Monday, August 1, 2011

AT LEAST I WENT


Capriccio. K wasn't interested, at all. We were still settling down after a long trip and 'ends' were far from meeting as the travel budget estimates, as usual, had well and truly blown out. It was simply the price thing again. Anyway, a special ticket offer email arrived, it would be the last night of what I guessed would be a last run of a well regarded production, Cheryl was pursuing her Strauss trajectory, and what's more, I'd never seen it before!

Marcellous had given fair warning about surtitle and casting issues with a reasoned debate about tolerance and company artistic development. I compromised with E row, close enough to hear and see something, and still be able to follow the chit-chat a bit without too much neck damage.

Well. For all the banter about words and music, needlessly bourgeois as far as I'm concerned, and all the angxt about who to love (why the handsome one with the sexy boots of course - oh, he's your brother - then better stand in front of the mirror and self-adulate) what really interested me was that I, and maybe a good number of the others, was absolutely fascinated by the production. The sound was pretty crap, choked and truncated, and the words just too important that one either had to stay with a fixed neck extension, risk permanent damage, and follow it all, or give it away and go with the general drift. And vocally, overparted comes to mind. I did like hearing, and seeing, Christopher Tonkin for the first time.


But nevermind all that, John Cox did wonderful things with the cast, and that alone is what kept my interest and I wonder how many others. Theatre won! That's the answer. But even Cheryl, in all her generosity, wasn't going to settle for Conal Coad.

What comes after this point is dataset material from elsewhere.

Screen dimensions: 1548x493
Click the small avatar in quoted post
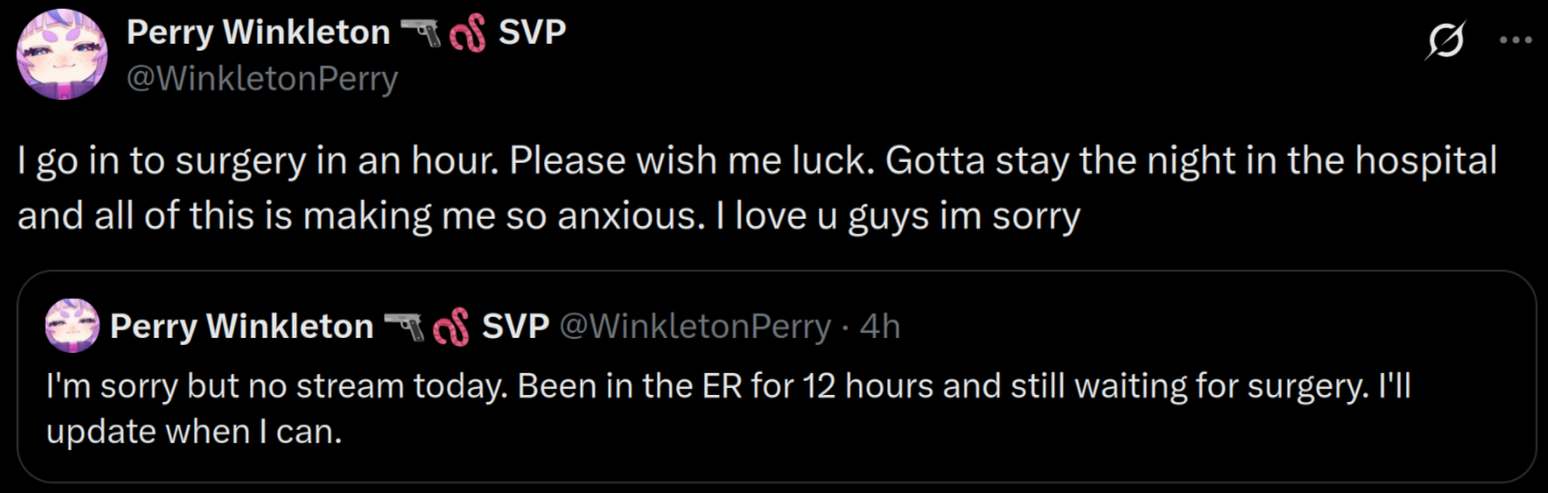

It was all terribly elegantly deco, droves of servants suitably subservient to Madame, suitors as wonderfully ambivalent gentlemen of the arts with more eye on the purse than pussy. To her credit, Ms Barker played all this out with considerable aplomb and being the good Australian girl that she is, had all the air of should it all disappear tomorrow, she'd still be just as content, and just as wonderful. She was, I am saying, deliciously self contained, and perhaps that's exactly what this is all about. Whatever else, conform to circumstance and certain outside forces, superficial as they are or maybe, but adapt to whatever whenever and know thyself.

With the taste of the blood of regietheatre still in my mouth, I could well have done with something like this, bombed out Dresden and Susan Gritton thank you very much, but in the absence, can I say, THIS SHOULD HAVE BEEN DONE IN ENGLISH. Sheeeesh, if any work demands it, this is it. Give me a break. All that effort, so close and yet so far.